Provided data ->
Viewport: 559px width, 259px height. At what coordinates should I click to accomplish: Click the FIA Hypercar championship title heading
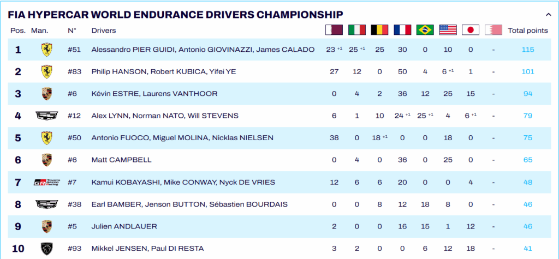[x=176, y=14]
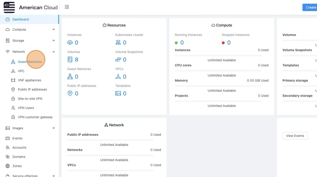The width and height of the screenshot is (317, 177).
Task: Collapse sidebar using the menu fold icon
Action: click(67, 7)
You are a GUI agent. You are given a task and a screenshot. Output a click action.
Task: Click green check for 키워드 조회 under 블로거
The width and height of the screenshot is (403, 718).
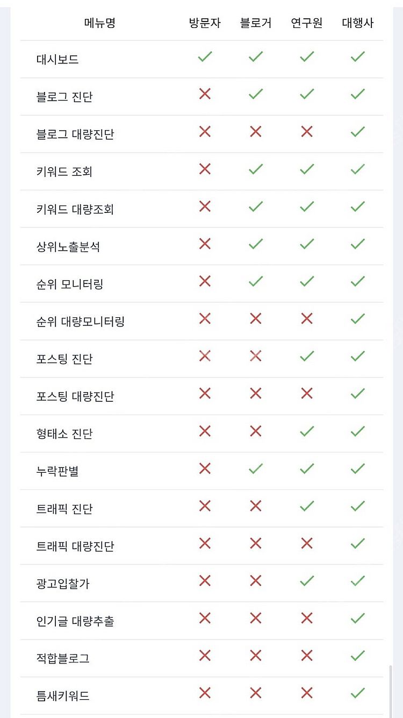point(256,169)
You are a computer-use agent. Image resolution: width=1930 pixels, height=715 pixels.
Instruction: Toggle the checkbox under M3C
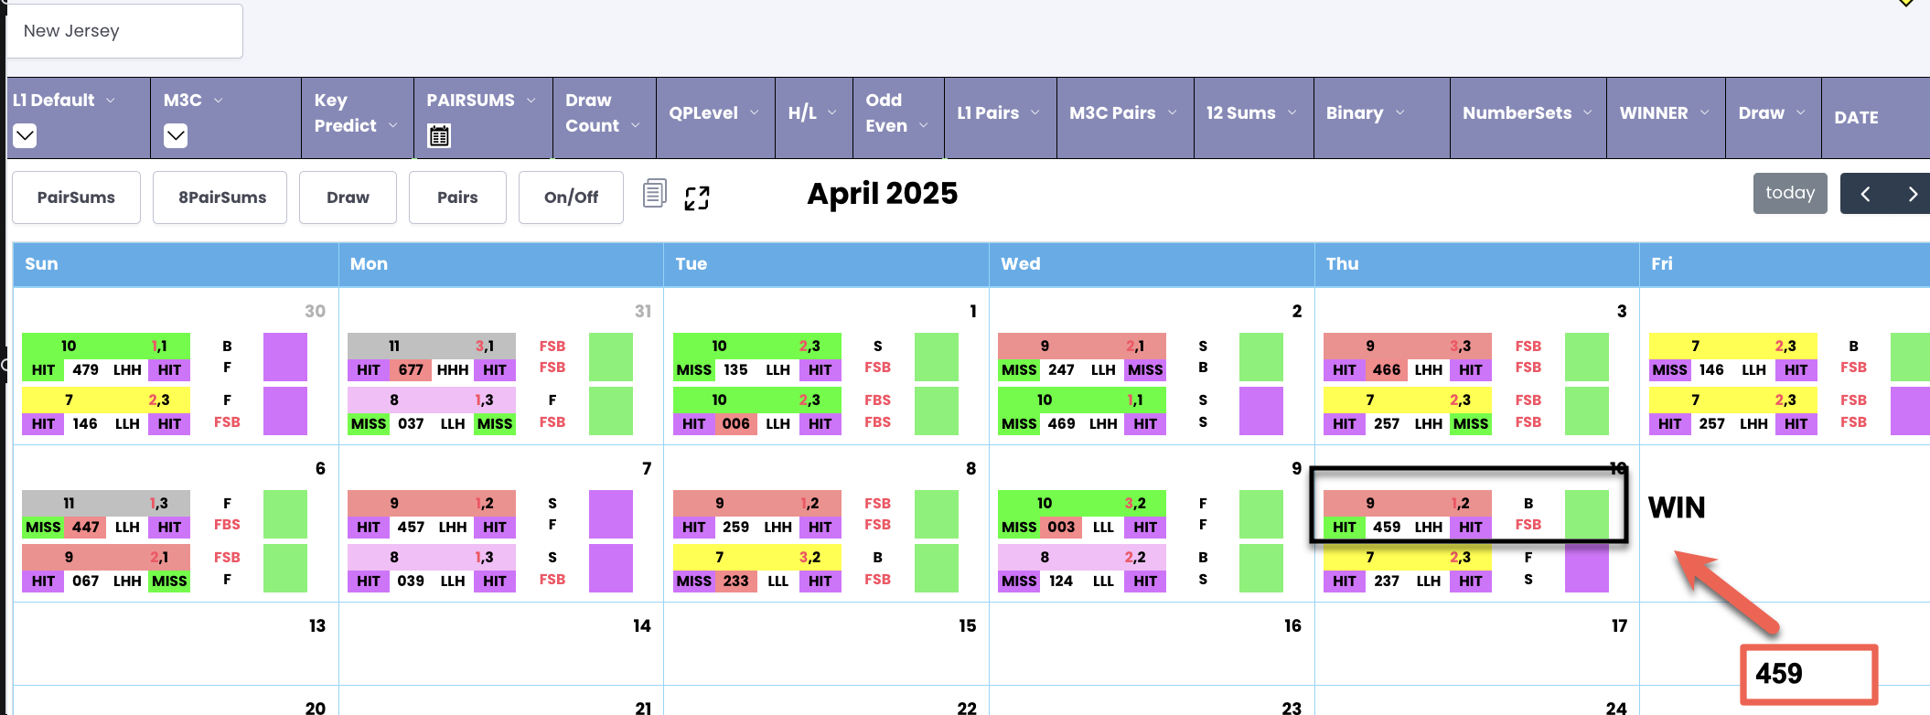click(176, 136)
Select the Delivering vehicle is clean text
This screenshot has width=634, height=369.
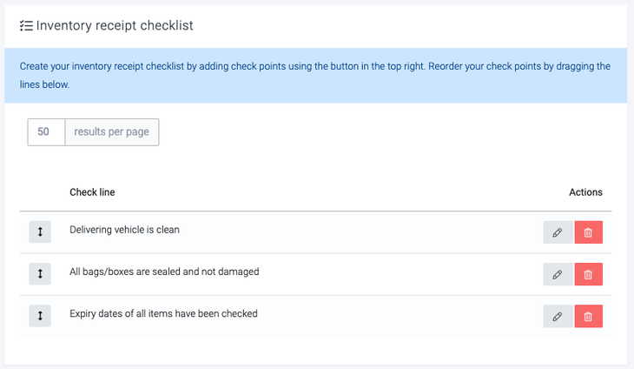pyautogui.click(x=124, y=231)
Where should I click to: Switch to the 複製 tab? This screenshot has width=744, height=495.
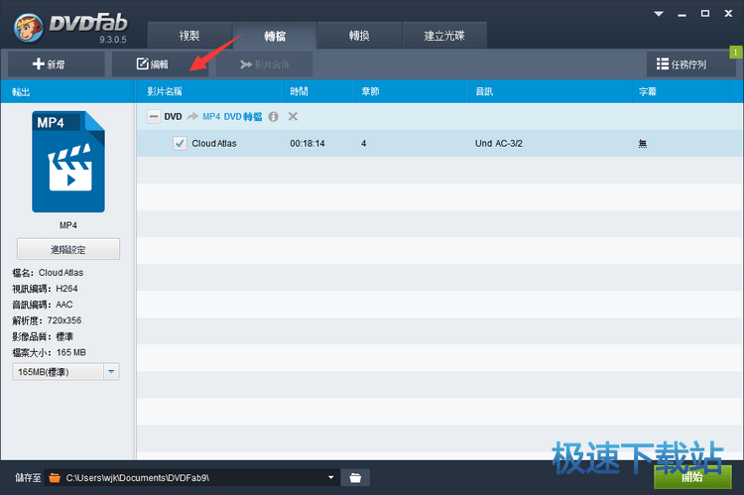click(189, 36)
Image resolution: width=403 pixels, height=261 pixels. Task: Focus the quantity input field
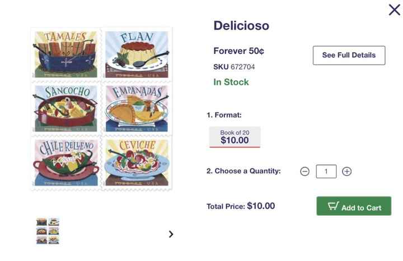click(326, 171)
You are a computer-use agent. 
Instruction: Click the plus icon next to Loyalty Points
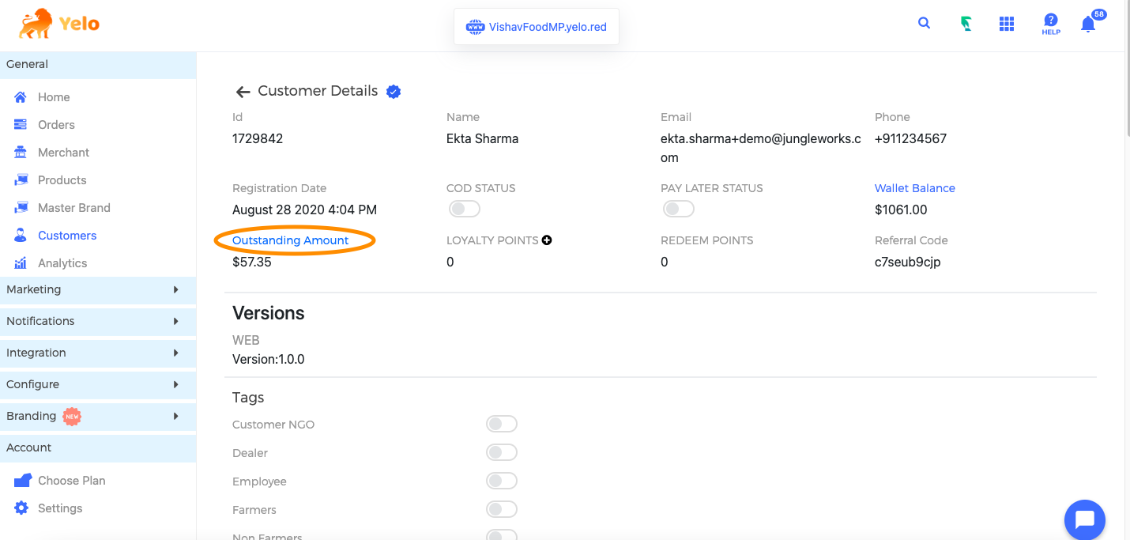(x=547, y=240)
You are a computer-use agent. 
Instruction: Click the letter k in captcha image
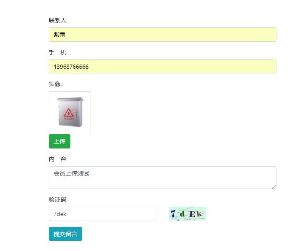199,214

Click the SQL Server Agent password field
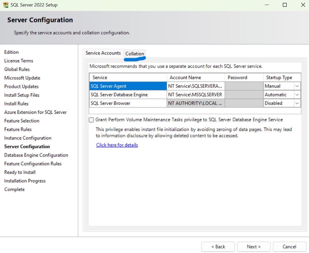click(244, 86)
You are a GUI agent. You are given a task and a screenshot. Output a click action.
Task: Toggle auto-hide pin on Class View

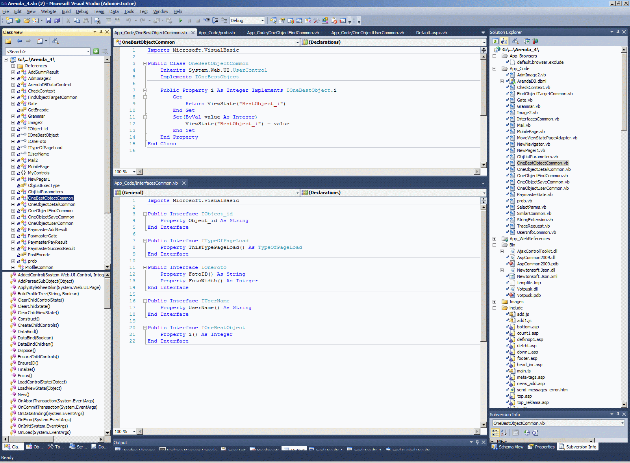coord(101,32)
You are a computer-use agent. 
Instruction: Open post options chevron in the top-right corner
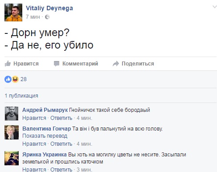pyautogui.click(x=215, y=7)
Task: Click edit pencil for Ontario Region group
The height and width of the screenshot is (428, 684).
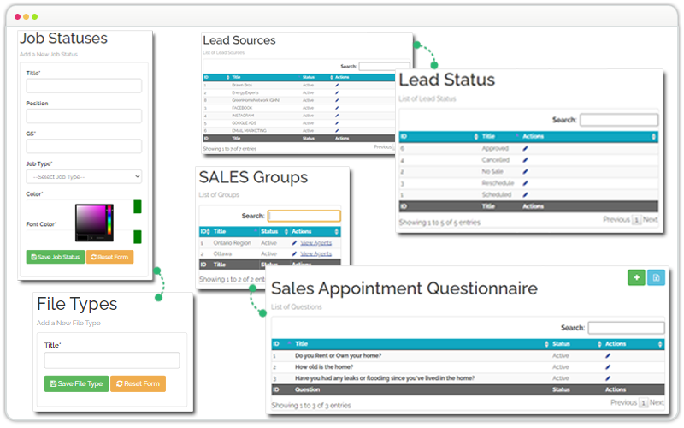Action: coord(295,243)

Exercise goal -> Drop the pictures, then write out only the lines running from the one containing "Task: Toggle auto-hide pin on Class View" through the last line above, both included, exactly.

Task response ->
Task: Toggle auto-hide pin on Class View

coord(101,32)
You are a computer-use agent. 
Instruction: Open post options chevron in the top-right corner
pyautogui.click(x=215, y=7)
Task: Click edit pencil for Ontario Region group
The height and width of the screenshot is (428, 684).
Action: coord(295,243)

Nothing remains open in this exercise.